Start of Block

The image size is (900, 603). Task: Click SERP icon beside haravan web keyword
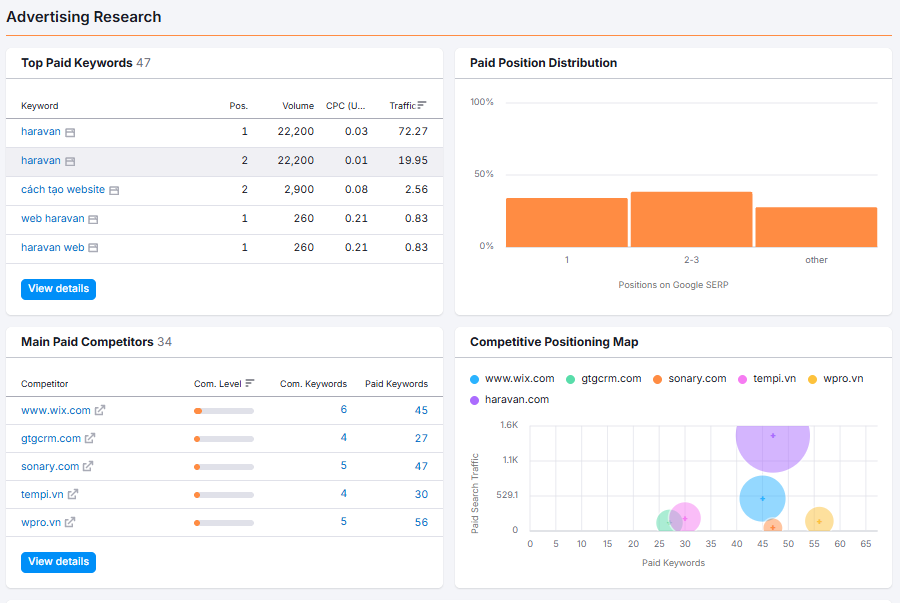pos(94,248)
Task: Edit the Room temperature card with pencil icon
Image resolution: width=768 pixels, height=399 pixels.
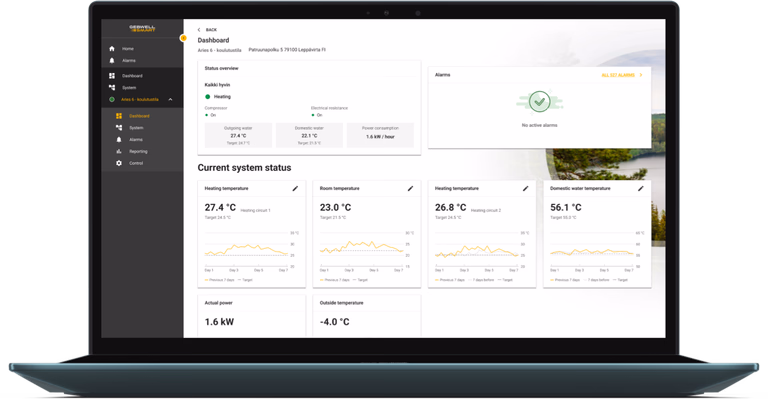Action: 410,188
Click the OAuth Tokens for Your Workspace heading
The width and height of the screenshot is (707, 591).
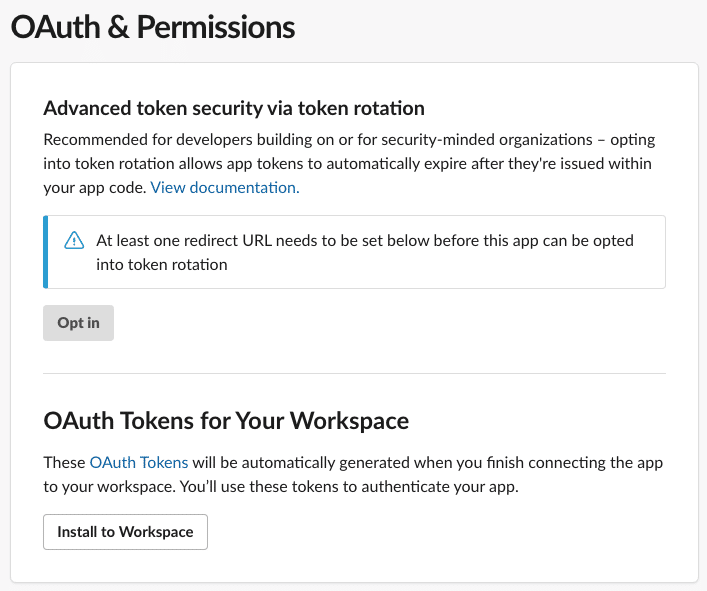(x=226, y=421)
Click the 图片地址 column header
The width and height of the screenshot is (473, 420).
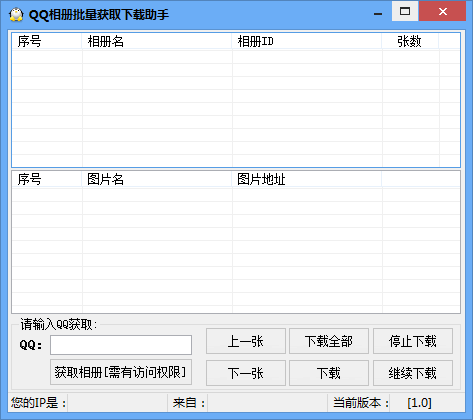coord(307,179)
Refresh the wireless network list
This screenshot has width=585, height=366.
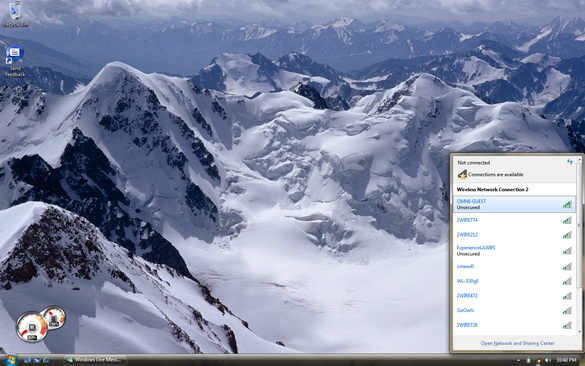pos(570,162)
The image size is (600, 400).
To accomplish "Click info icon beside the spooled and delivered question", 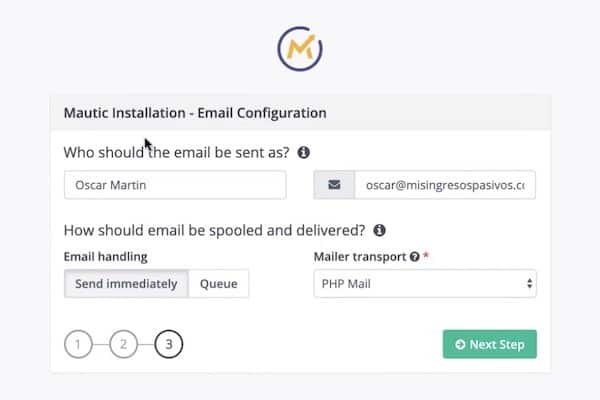I will pyautogui.click(x=380, y=230).
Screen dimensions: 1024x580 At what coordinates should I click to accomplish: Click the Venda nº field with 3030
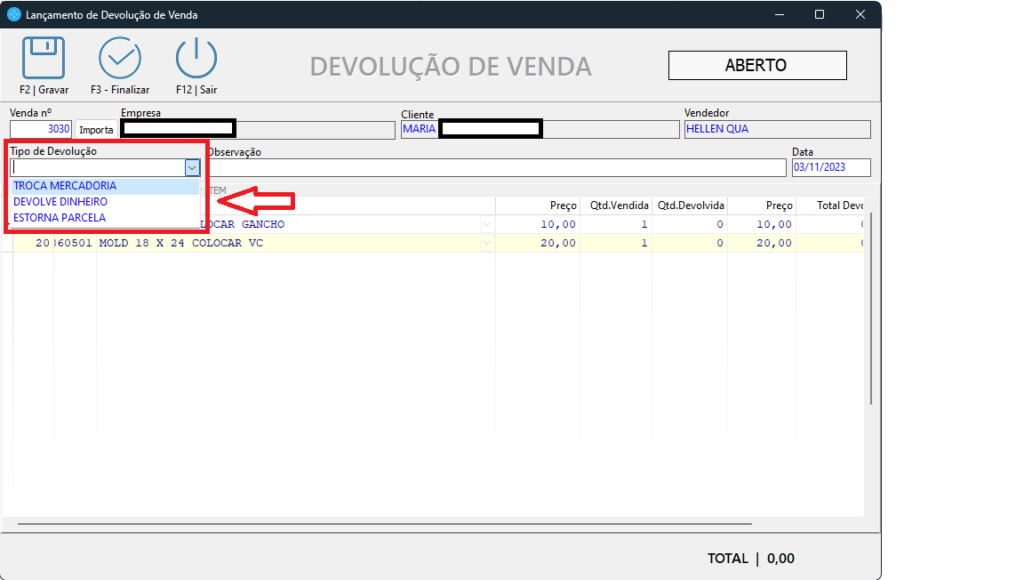(41, 129)
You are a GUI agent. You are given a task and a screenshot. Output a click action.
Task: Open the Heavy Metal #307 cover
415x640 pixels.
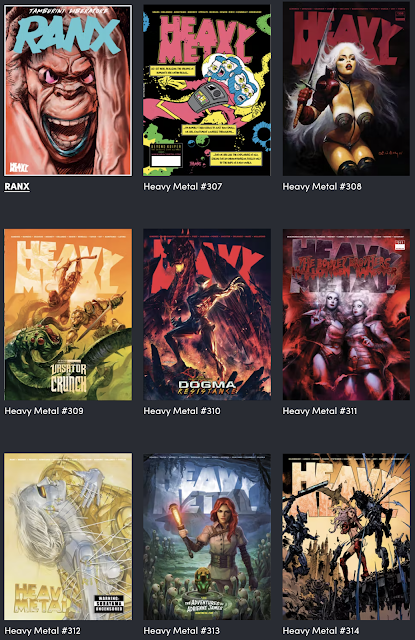(207, 90)
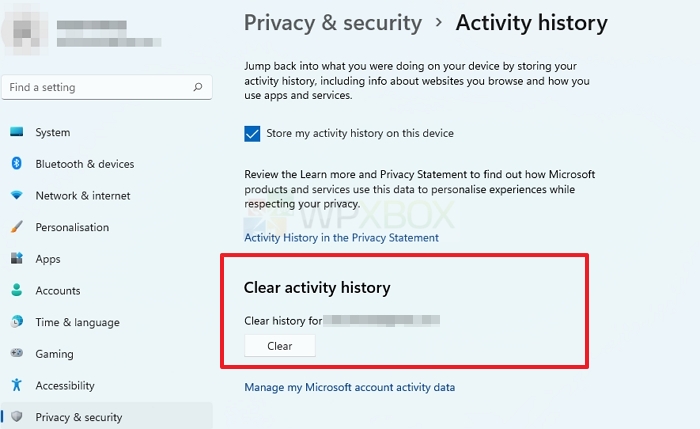The height and width of the screenshot is (429, 700).
Task: Click the Accessibility figure icon
Action: [x=17, y=385]
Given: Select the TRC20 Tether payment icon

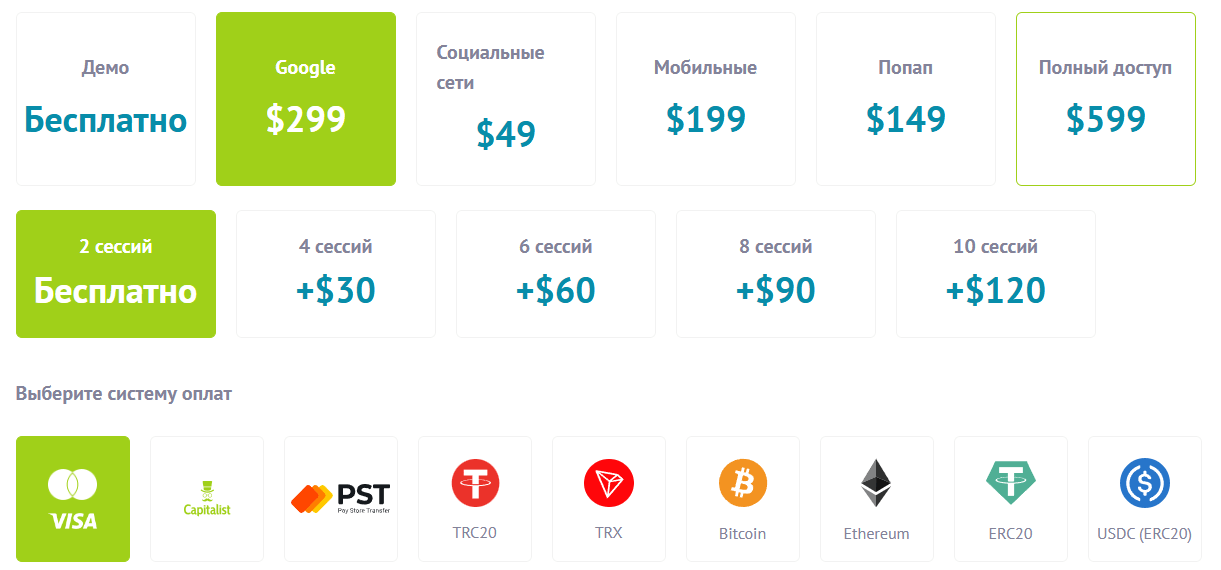Looking at the screenshot, I should point(475,499).
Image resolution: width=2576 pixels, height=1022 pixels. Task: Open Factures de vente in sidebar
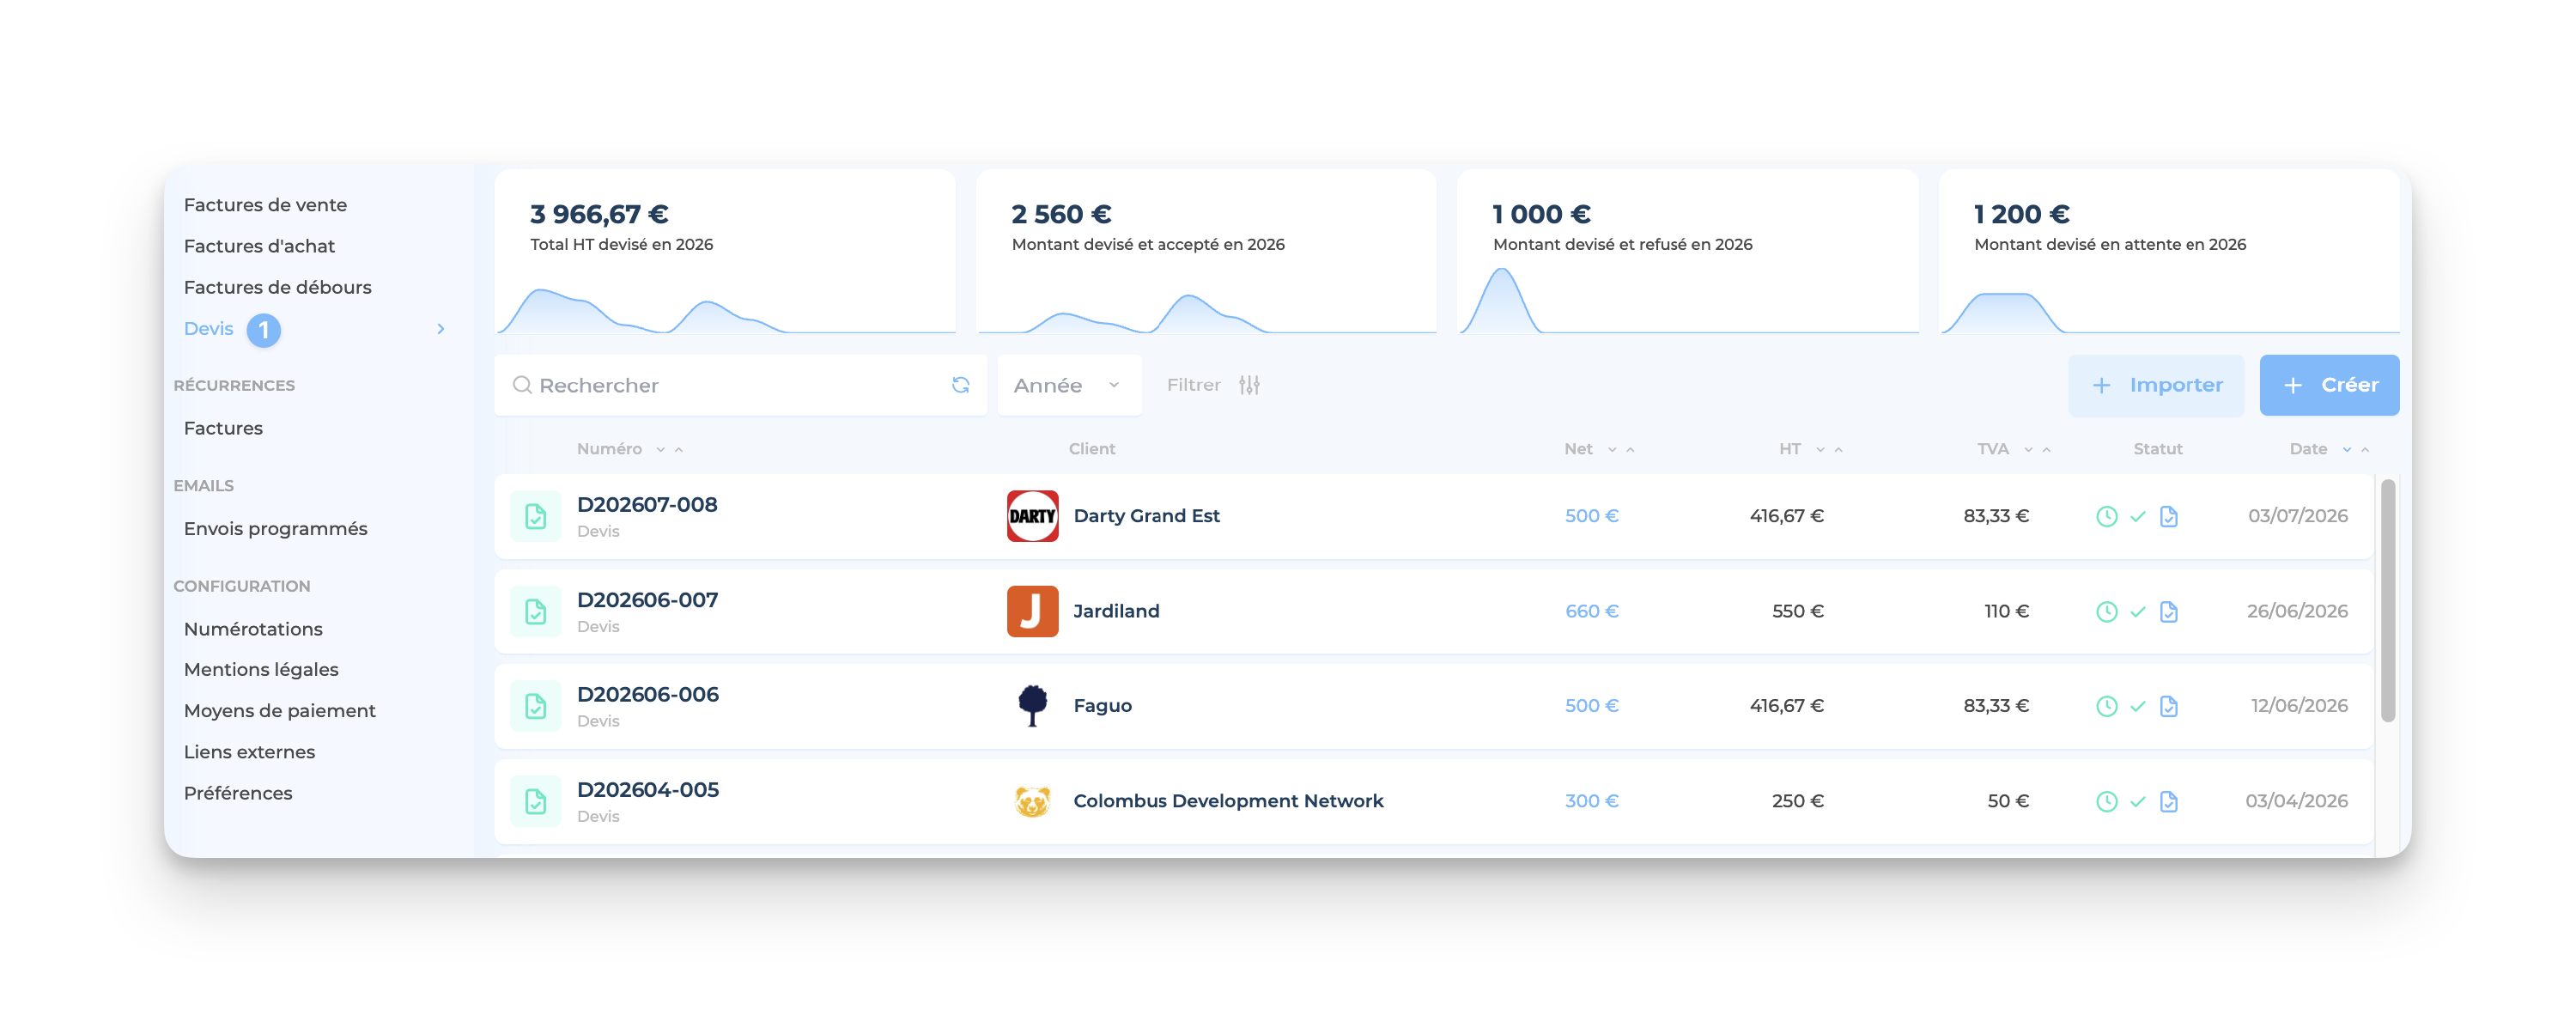265,205

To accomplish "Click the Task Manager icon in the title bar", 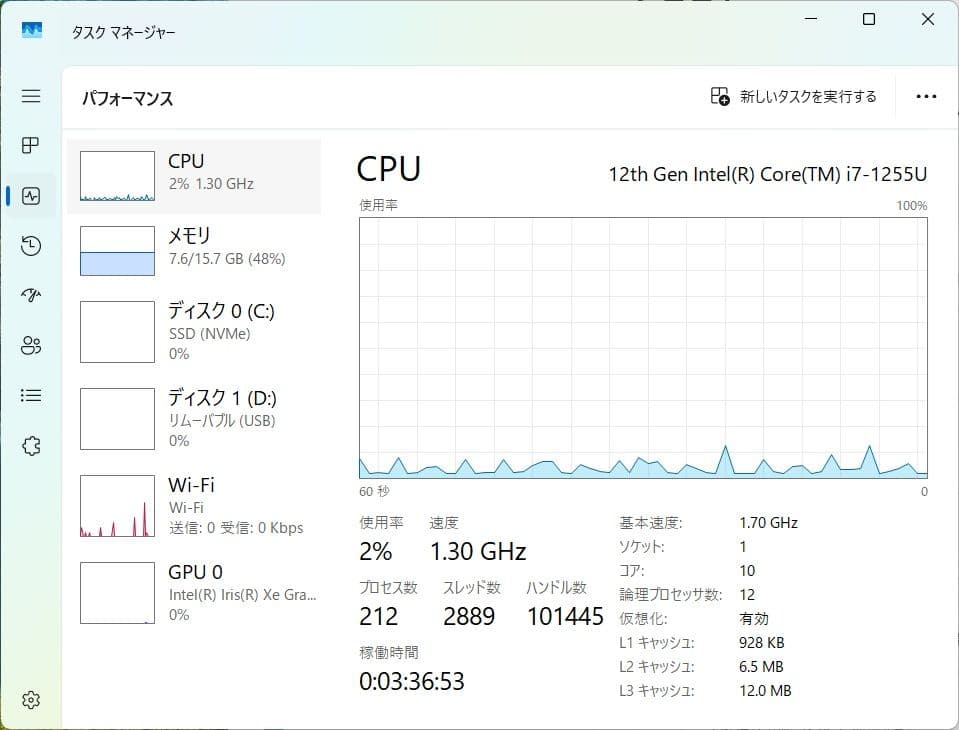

End of Block

Action item =
Return exactly what appears from the opening line of the material through the line with "Click the OAuth", apart from the pictures.

Final answer =
The image size is (900, 603). Task: Click SERP icon beside haravan web keyword
pos(94,248)
Task: Edit the Room temperature card with pencil icon
Image resolution: width=768 pixels, height=399 pixels.
Action: 410,188
Click the OAuth Tokens for Your Workspace heading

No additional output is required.